What the exercise asks
Stop at the line containing "Task: Click the 9:44 PM time value": every line of the listing from the first up to that one must be set down exactly.

Input for this task
====

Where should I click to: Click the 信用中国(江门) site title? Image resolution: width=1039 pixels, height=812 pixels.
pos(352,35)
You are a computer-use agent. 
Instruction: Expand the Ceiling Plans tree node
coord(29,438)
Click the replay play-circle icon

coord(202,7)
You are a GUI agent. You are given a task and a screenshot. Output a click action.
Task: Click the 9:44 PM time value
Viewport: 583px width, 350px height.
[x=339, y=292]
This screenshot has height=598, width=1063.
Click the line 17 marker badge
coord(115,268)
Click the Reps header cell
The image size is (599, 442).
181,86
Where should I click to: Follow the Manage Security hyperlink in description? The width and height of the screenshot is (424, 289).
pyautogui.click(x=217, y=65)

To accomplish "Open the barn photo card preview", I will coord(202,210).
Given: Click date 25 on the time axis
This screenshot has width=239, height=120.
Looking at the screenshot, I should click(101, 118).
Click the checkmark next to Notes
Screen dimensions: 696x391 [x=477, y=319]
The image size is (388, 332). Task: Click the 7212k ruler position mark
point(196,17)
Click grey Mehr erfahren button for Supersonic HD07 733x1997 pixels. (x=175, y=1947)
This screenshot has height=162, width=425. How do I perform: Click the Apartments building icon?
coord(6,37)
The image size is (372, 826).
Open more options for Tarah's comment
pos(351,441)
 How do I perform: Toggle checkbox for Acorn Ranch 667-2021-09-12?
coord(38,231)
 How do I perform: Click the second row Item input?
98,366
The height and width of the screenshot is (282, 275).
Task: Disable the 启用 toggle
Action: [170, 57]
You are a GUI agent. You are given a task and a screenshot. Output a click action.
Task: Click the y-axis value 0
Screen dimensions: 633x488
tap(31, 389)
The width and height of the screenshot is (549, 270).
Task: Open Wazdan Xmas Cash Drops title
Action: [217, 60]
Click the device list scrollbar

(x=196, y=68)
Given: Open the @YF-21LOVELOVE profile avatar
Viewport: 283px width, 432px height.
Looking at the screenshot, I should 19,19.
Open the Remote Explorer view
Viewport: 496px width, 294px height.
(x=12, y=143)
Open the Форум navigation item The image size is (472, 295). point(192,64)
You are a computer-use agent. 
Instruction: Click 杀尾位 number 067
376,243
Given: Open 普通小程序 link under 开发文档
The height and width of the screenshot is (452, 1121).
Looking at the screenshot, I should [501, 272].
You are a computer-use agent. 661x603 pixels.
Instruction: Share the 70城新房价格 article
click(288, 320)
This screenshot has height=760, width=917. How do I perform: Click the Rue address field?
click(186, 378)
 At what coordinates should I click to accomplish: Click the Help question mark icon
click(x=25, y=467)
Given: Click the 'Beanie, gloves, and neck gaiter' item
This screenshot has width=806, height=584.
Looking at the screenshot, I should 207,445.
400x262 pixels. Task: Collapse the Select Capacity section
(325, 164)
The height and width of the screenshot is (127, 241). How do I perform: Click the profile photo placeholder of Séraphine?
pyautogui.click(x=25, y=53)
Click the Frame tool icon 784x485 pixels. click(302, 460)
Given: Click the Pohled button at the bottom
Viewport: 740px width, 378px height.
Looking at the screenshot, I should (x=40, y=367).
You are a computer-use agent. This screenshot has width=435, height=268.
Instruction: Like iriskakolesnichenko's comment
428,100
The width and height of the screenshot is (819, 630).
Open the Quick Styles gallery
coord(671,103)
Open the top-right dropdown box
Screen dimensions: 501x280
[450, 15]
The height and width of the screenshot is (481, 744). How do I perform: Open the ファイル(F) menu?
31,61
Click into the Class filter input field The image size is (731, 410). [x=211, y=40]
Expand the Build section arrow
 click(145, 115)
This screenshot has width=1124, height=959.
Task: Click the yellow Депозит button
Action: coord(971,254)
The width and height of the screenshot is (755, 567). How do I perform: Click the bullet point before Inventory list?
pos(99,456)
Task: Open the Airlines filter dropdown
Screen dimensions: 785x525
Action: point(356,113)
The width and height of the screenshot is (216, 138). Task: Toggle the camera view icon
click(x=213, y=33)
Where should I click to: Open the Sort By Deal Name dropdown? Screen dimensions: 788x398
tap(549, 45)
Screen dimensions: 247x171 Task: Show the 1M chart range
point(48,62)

====

Answer section
Where should I click to: Click the 信用中国(江门) site title? Image resolution: width=1039 pixels, height=812 pixels.
pos(352,35)
You are a computer-use agent. 
Instruction: Expand the Ceiling Plans tree node
coord(29,438)
Click the replay play-circle icon

coord(202,7)
You are a GUI agent. You are given a task and a screenshot. Output a click action.
Task: Click the 9:44 PM time value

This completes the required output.